Por meio de modelos que simulam as possíveis mudanças climáticas dos próximos cinqüenta anos, pesquisadores estimam que a ocorrência de doenças típicas do verão irá aumentar acentuadamente, enquanto a ocorrência de doenças de inverno sofrerá uma redução apenas discreta.
Ainda hoje, as doenças tropicais vitimam milhões de pessoas nos países pobres. Os maiores investimentos em pesquisas e medicamentos estão direcionados para outros tipos de males - os que atingem os países ricos, situados em latitudes temperadas.
O aquecimento global alteraria os hábitats dos transmissores de doenças tropicais, que vivem e se reproduzem em ambientes quentes. Com a expansão das áreas de clima tropical, esses transmissores (artrópodes, moluscos e roedores) ocupariam lugares que antes não ocupavam, levando consigo agentes infecciosos (como os causadores da febre amarela, da dengue, da encefalite viral ou da esquistossomose) para regiões onde eles não existem atualmente, difundindo essas moléstias em populações que hoje se encontram fora das áreas de risco.
Dados do IPCC sugerem que o número anual de mortes por malária (transmitida pela picada de mosquitos do gênero Anopheles) se elevaria em mais de um milhão, em todo o mundo, e a incidência global da doença aumentaria em mais de 60%.

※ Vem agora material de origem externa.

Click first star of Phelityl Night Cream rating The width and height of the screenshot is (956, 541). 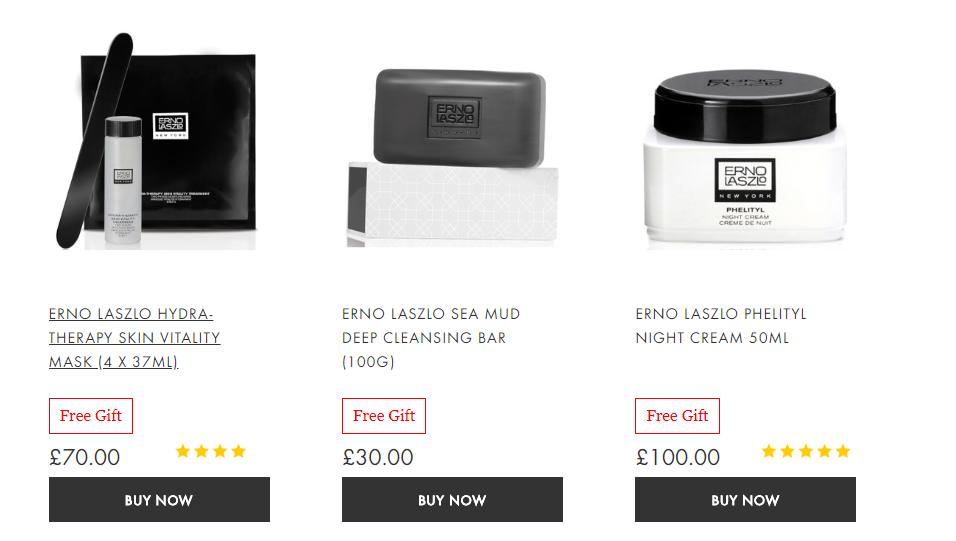tap(769, 451)
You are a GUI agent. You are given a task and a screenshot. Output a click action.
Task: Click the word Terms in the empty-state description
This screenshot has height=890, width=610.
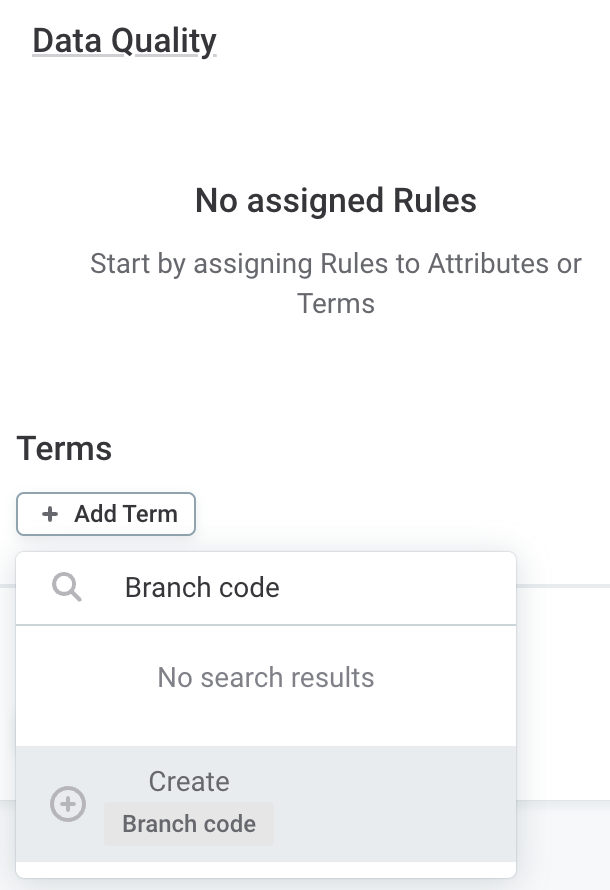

No continente americano, a dengue (transmitida pela picada do mosquito da espécie Aedes egypti) até há pouco tempo restringia-se às Américas do Sul e Central e a algumas regiões do México. Recentemente, porém, foram detectados numerosos casos no Texas (USA).
"Os pernilongos estão adaptados a determinadas condições ambientais. Se o clima se tornar mais quente em mais regiões, os insetos terão mais lugares para onde ir e onde conseguir alimentos. Mais e mais pessoas estarão expostas a eles e aos agentes infecciosos que transmitem." (World Climate Change Bulletin. 1996.). Associando-se a tese do aquecimento global à rarefação da camada de ozônio, teríamos uma soma de fatores capazes de aumentar a incidência e a gravidade das doenças tropicais.
A maior exposição à radiação UV afeta o sistema imunológico, facilitando a ocorrência de câncer e infecções. Com o aquecimento global e a possível dispersão de insetos vetores, a incidência de doenças infecciosas aumentaria, afetando pessoas cuja defesa orgânica estaria comprometida pela radiação ultravioleta.
O aquecimento acentuaria o efeito das "ilhas urbanas de calor", facilitando o acúmulo e a formação de poluentes sobre as áreas urbanas (em particular os poluentes secundários, como o ozônio). Com isso, a ocorrência de doenças respiratórias e alérgicas possivelmente se elevaria.